Kelebek uzun süre kıpırdamadan durdu... Ta ki rüzgâr kanatlarını kurutana kadar, ta ki, bir yelkenli gibi yaşamın dalgalarında savrulacağını hissedinceye kadar...

İçimden dedim ki, uçmasa keşke yağmur dinmeden... Düşmese havalandığında, kanatlarındaki nefes bitmeden!..

Yağmurun soğuğuna aldırmadan, mayın kokan bir çay doldurdum ince belli bardağa, avcumda kehribarımla kelebeğin karşısına kuruldum... Zarafetinde demlenmek, rengârenk kanatlarında dinlenmek için...

UZAKLIĞIN SIRAT KÖPRÜSÜ!..

Kelebek uzun süre kıpırdamadı yerinden... Dolanıp durdu cam zeminde, havayı koklarcasına, kanatlarından aşka bulanırcasına...

Yağmur dindi, güneş ışınlarını gösterince, ömrünün en kısa maratonu için havalandı kelebek!..

Masmavi kanatlarından pudralar döküldü gözyaşı gibi, kim bilir nereye düştü bir kabir gibi şimdi?..
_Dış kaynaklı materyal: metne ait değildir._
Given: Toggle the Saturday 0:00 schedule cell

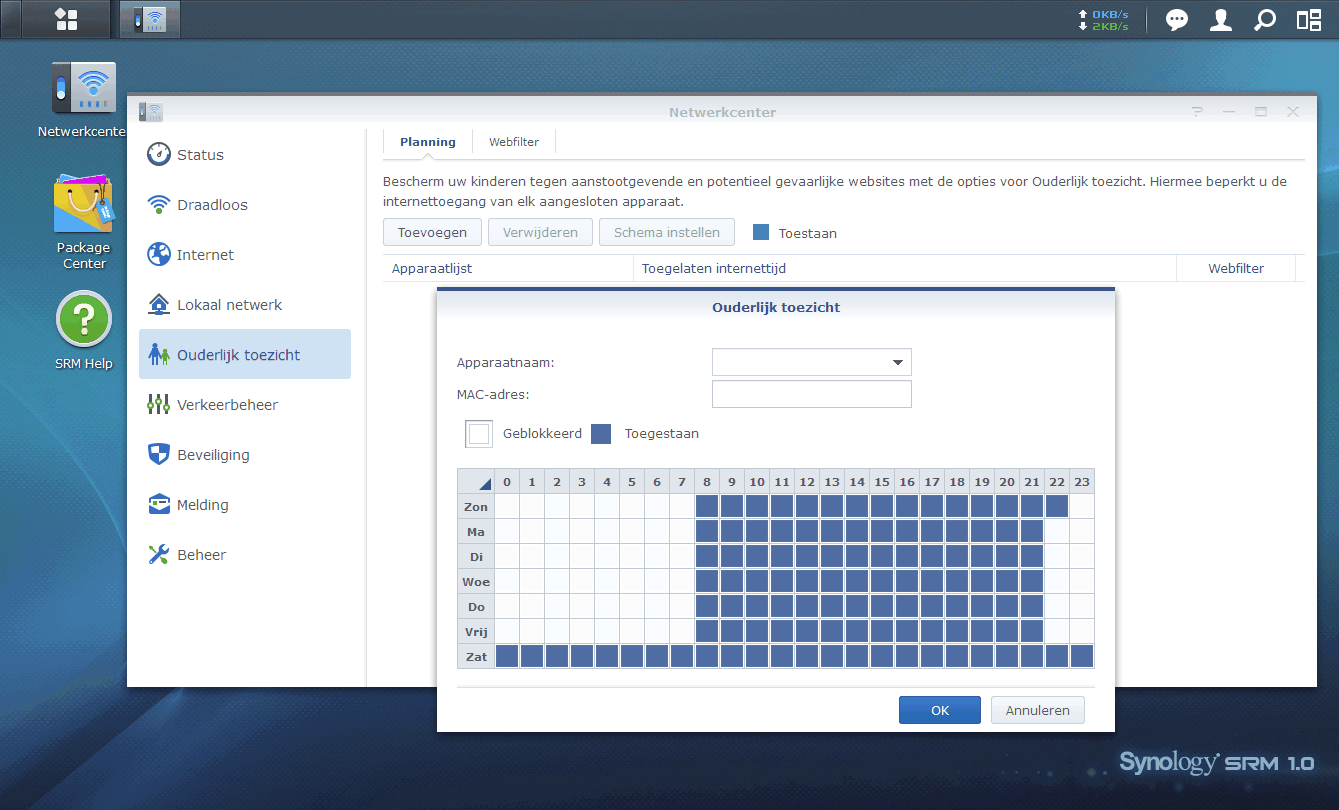Looking at the screenshot, I should point(507,657).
Kelebekten çok ders aldım yâr!.. Bırak her nefesi, her kanat çırpmanın nasıl da umuda hasret olduğunu anladım yâr...

Elimde kaçak çayım, aklımda kelebekle evime girdim... Yaşamın kısa olduğunu bir kez daha anladım yâr... Sabrı bir kez daha gördüm, güneşi bekleyen kelebeğin ömründe...

Dedim ki içimden; sen kelebek olmayı seçmişsen elden ne gelir yâr... Ben kanatlarımda bir tablo gibi sevdanla kalırım, sen hep ıslak zeminde, çaresizce yaşama tutunmaya çalışırsın!..
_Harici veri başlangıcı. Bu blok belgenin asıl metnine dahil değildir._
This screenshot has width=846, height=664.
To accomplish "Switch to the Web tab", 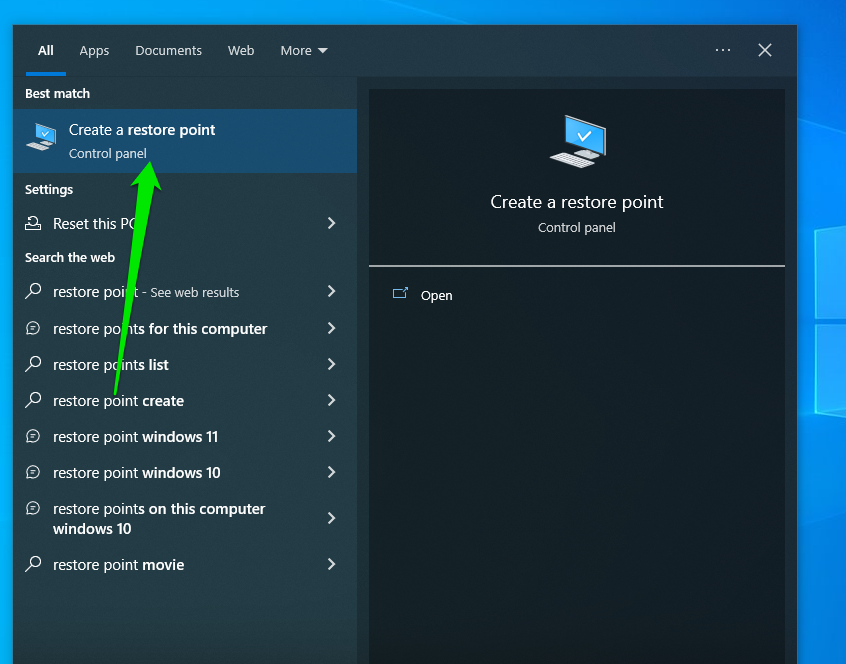I will [241, 50].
Sen sevdanı bir kelebeğin ömrüyle toprağa verirken, ben bir sigara kâğıdı inceliğinde, içimde özlemler saklarım; kalbimde uzaklığın bir Sırat Köprüsü olsa da yâr!..

Peki söyler misin; aşkı zarafetle yaşayamayacaksan, sevdan bir kelebek gibi neden kondu gönlüme yâr?.. Ben, seni sende yaşarken, sen bir kelebek gibi neden öldür yaâr?..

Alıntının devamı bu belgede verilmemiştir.